### Exercise requirements
Please quote, word for word, the stretch of the records from the line containing "The width and height of the screenshot is (591, 1280)." through the line containing "reply-button is located".

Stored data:
────────────────────
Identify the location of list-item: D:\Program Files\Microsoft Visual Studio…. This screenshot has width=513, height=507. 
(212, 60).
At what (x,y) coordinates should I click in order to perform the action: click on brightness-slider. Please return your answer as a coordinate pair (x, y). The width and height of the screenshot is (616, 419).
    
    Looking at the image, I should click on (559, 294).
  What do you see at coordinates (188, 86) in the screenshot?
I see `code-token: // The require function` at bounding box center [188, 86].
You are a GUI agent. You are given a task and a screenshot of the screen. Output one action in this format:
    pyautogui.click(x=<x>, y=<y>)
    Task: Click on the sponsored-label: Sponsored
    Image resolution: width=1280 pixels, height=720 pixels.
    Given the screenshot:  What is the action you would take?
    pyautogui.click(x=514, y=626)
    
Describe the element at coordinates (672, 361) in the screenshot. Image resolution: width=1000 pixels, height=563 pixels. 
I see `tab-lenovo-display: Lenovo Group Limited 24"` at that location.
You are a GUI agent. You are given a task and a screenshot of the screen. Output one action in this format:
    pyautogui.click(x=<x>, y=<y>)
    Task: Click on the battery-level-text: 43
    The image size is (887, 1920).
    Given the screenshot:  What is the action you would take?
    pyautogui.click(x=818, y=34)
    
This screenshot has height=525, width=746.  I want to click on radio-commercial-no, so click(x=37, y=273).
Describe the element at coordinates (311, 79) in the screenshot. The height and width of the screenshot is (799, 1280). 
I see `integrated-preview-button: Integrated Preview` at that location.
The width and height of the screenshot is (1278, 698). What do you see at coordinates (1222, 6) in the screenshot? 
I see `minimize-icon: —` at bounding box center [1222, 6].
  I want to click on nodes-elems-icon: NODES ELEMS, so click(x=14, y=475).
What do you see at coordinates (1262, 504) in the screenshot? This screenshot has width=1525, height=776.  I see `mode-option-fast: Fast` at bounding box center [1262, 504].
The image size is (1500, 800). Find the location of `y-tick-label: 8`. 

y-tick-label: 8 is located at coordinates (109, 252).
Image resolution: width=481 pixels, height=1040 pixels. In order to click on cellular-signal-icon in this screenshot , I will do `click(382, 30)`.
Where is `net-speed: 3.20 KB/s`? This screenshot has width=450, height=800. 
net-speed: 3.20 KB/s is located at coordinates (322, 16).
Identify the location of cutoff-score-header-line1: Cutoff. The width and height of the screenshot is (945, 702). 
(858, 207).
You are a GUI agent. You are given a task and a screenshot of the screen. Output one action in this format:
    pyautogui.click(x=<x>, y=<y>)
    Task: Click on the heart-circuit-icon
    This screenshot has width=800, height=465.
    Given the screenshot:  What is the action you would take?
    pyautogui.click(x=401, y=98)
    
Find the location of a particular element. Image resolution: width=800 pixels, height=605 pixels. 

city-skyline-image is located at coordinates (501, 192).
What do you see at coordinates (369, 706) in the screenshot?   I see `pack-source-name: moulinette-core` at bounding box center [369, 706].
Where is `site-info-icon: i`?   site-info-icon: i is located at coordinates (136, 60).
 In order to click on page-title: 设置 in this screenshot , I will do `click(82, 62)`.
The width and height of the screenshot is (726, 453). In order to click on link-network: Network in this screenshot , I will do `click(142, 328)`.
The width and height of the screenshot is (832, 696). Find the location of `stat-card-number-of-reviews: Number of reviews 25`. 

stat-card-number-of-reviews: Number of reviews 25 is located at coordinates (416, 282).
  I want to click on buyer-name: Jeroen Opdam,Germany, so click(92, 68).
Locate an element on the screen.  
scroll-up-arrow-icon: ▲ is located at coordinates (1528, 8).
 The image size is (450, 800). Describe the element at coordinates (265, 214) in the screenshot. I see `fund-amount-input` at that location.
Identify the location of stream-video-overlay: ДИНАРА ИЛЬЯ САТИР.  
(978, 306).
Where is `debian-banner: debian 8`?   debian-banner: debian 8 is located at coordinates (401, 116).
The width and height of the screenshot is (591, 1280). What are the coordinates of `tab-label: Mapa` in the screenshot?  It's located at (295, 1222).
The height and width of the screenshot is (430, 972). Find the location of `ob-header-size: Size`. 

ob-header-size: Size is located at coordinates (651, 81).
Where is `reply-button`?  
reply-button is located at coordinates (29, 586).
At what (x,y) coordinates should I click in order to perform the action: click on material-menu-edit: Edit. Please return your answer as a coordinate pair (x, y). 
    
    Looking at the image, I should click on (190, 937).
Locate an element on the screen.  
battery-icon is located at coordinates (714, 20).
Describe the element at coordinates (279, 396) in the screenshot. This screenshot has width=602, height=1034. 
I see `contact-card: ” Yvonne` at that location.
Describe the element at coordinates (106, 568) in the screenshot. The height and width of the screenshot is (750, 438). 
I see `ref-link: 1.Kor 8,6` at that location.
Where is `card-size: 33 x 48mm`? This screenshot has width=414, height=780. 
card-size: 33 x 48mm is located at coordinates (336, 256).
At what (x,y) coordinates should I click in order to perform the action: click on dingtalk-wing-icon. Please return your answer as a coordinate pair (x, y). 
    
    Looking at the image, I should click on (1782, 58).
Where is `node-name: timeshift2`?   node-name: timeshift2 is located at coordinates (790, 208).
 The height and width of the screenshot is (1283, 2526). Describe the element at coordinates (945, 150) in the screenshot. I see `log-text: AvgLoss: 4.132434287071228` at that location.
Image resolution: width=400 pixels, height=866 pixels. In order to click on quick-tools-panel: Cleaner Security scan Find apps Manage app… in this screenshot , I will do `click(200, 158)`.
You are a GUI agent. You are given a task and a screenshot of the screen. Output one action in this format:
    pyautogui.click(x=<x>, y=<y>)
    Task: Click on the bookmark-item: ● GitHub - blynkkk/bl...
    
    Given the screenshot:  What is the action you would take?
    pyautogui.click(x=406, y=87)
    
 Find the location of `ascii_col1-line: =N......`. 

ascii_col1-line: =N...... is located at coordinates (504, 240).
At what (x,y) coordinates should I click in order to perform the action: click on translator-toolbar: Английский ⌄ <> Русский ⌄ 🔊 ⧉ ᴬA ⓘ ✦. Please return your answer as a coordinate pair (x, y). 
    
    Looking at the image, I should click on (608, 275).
────────────────────
### Task answer
The width and height of the screenshot is (591, 1280). What are the coordinates of `tab-label: Mapa` in the screenshot?  It's located at (295, 1222).
The height and width of the screenshot is (430, 972). Find the location of `ob-header-size: Size`. 

ob-header-size: Size is located at coordinates (651, 81).
Where is `reply-button`?  
reply-button is located at coordinates (29, 586).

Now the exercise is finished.